We will also need dramatic reform of a few laws and a big change in attitude from major players. How do you propose to let “my gran” read a book she bought for her Kindle on her new Sony PRS? Does she just pay another rental fee for the new format, backed by anti-monopoly law banning exclusive deals? And what about licenses for all the various formats that require fees for rendering/decoding engines?
September 3rd, 2009 at 7:54 pm
How much do you think Joe Consumer cares how hard it is to write a program? Not a whit. All he knows is, when he goes to a store, and sees a device that reads multiple formats, and on screen they all look good, he’s going to buy that device.
That puts it in the company’s hands to get the program written, and make it work. If he succeeds, the company makes money. If they fail, the device tanks, and everyone’s on the unemployment line. That’s how consumer-oriented business works.
Is creating a conversion engine to read a file of text and images that tough? Not really.

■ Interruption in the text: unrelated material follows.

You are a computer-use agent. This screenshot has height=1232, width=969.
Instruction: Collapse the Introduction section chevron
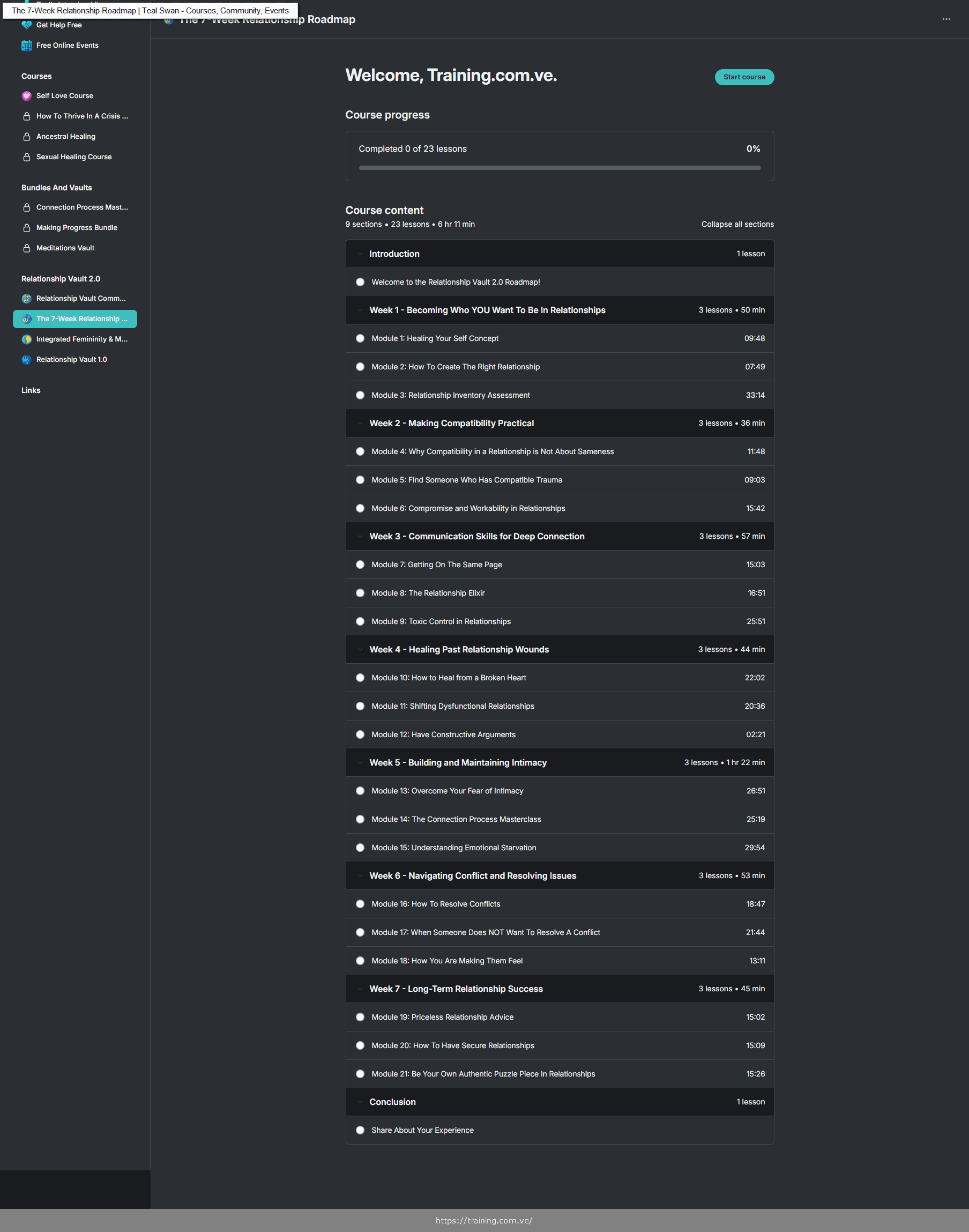click(x=360, y=254)
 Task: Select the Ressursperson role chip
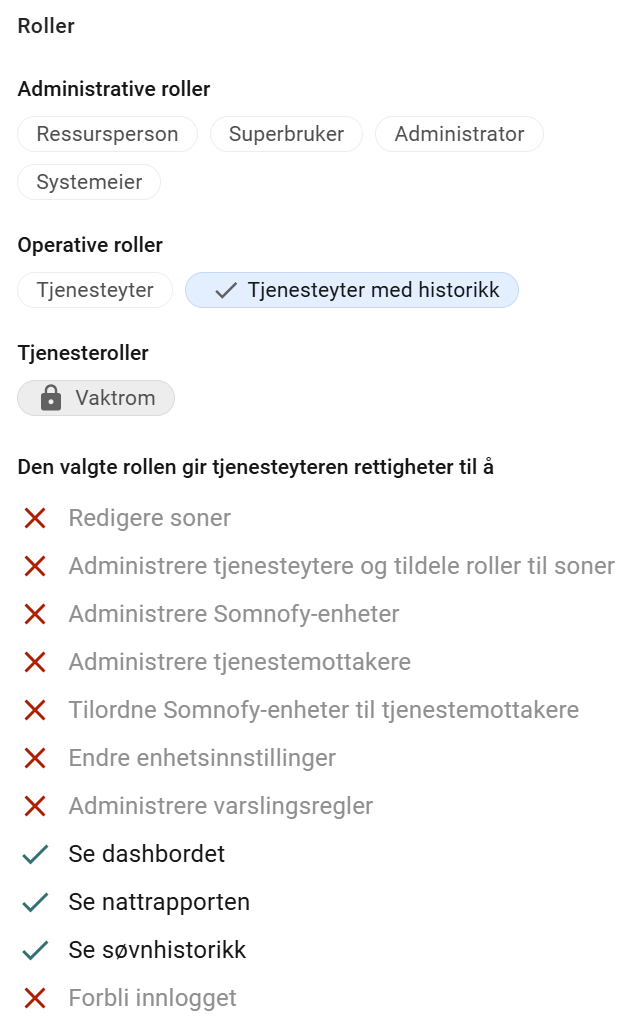107,134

Much tougher conversions have been tackled in the past, and this can be done, too. (Sony has problems because they created an overly-complicated format.) There are devices out there right now that read 6 or more formats, which pretty much says it all.
September 4th, 2009 at 4:09 pm
Creating a conversion engine that Just Works is extremely tough, especially when the native format of the target device can’t do everything that the source format can do. Mobipocket, for example, is severely limited in its CSS handling.
And when you get to incompatible implementations of an allegedly identical format such as ePub, what do you do then? How do you decide whether you should be converting ePub automatically to ePub or the other way round?
Historically, on-the-fly conversion has often seemed an attractive temporary solution but it has generally been superseded by one of the contending formats emerging as a clear winner.
But yes, it’s always worth remembering that if you ask consumers to go away and check what formats their device is capable of reading, they will indeed obey you, and go away.